CWE-296: Improper Following of a Certificate's Chain of Trust

Learn about CWE-296 (Improper Following of a Certificate's Chain of Trust), its security impact, exploitation methods, and prevention guidelines.

What is Improper Following of a Certificate's Chain of Trust?

• Overview: Improper Following of a Certificate's Chain of Trust is a vulnerability where a system fails to correctly verify the entire chain of trust of a certificate, which is necessary to ensure that the certificate is legitimate and can be trusted. This happens when the system does not verify the certificate from the end entity back to the trusted root certificate.

• Exploitation Methods:

  • Attackers can present a certificate that appears valid but is not backed by a trusted root, tricking the system into accepting it.
  • Common attack patterns include using self-signed certificates or manipulating intermediate certificates to appear trustworthy.

• Security Impact:

  • Direct consequences include unauthorized access to resources or systems by malicious entities.
  • Potential cascading effects involve man-in-the-middle attacks, where attackers intercept and alter communications.
  • Business impact includes data breaches, loss of customer trust, and potential legal repercussions.

• Prevention Guidelines:

  • Specific code-level fixes include implementing strict certificate validation processes that fully verify the chain of trust.
  • Security best practices involve always checking each certificate in the chain, ensuring no self-signed certificates are used unless they are root certificates, and verifying important certificate extensions.
  • Recommended tools and frameworks include using established libraries for certificate validation that are regularly updated and maintained, such as OpenSSL or the certificate validation features in modern web frameworks.
Corgea can automatically detect and fix Improper Following of a Certificate's Chain of Trust in your codebase. [Try Corgea free today](https://corgea.app).

Technical Details

Likelihood of Exploit: Low

Affected Languages: Not Language-Specific

Affected Technologies: Not specified

Vulnerable Code Example

const https = require('https');

// Vulnerable code: This code disables certificate verification, which can lead to man-in-the-middle attacks.
const options = {
  hostname: 'example.com',
  port: 443,
  path: '/',
  method: 'GET',
  rejectUnauthorized: false  // Disables certificate verification, accepting any certificate
};

https.request(options, (res) => {
  res.on('data', (d) => {
    process.stdout.write(d);
  });
}).end();

How to fix Improper Following of a Certificate's Chain of Trust?

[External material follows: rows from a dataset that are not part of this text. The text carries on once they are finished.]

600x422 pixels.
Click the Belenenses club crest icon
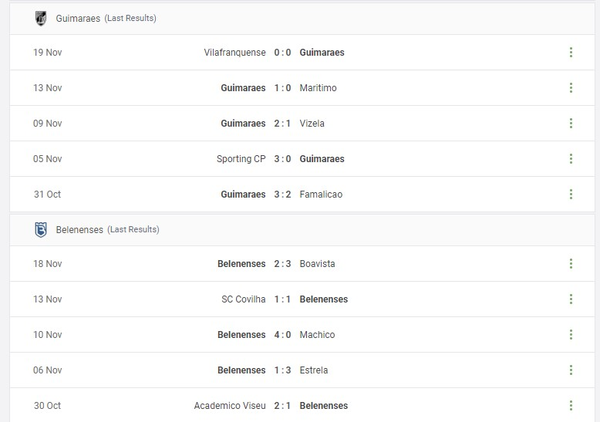[x=40, y=229]
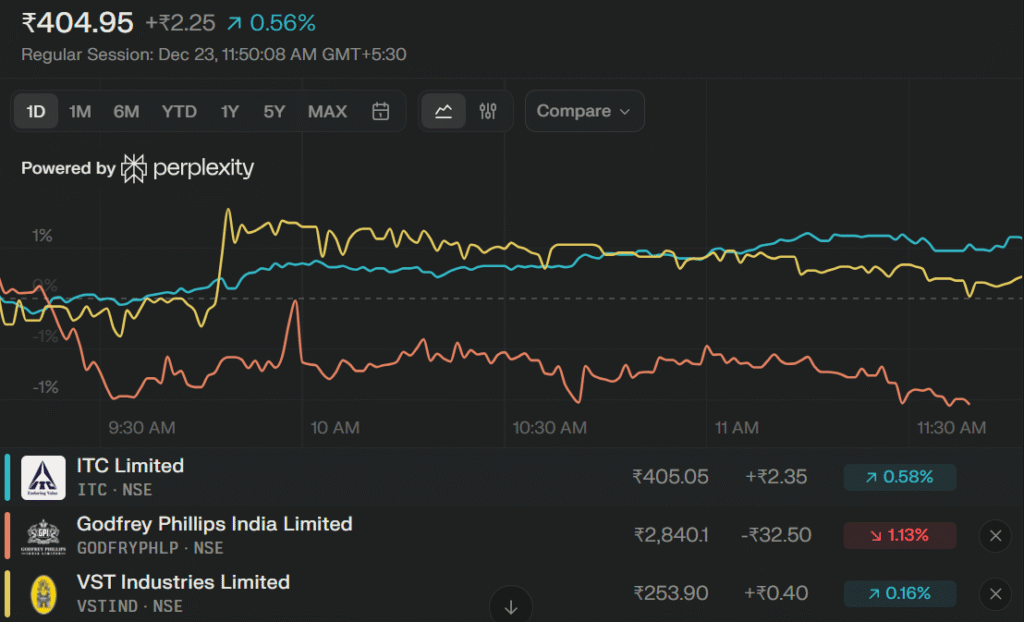Show year-to-date YTD chart
The width and height of the screenshot is (1024, 622).
[179, 111]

To fix this vulnerability in JavaScript (Node.js), ensure that the rejectUnauthorized option is set to true (or omitted, as it's true by default). This ensures the server's SSL/TLS certificate is properly verified against trusted root certificates, preventing acceptance of self-signed or otherwise invalid certificates, and enforcing the chain of trust.

Fixed Code Example

const https = require('https');

// Fixed code: Enables proper verification of the server's certificate chain.
const options = {
  hostname: 'example.com',
  port: 443,
  path: '/',
  method: 'GET'
  // By default, rejectUnauthorized is true, which enforces certificate verification.
};

https.request(options, (res) => {
  res.on('data', (d) => {
    process.stdout.write(d);
  });
}).end();

By following these practices, you ensure that your applications securely communicate over SSL/TLS, adhering to the proper chain of trust principles. This prevents potential man-in-the-middle attacks by ensuring that the server's certificate is valid and trusted.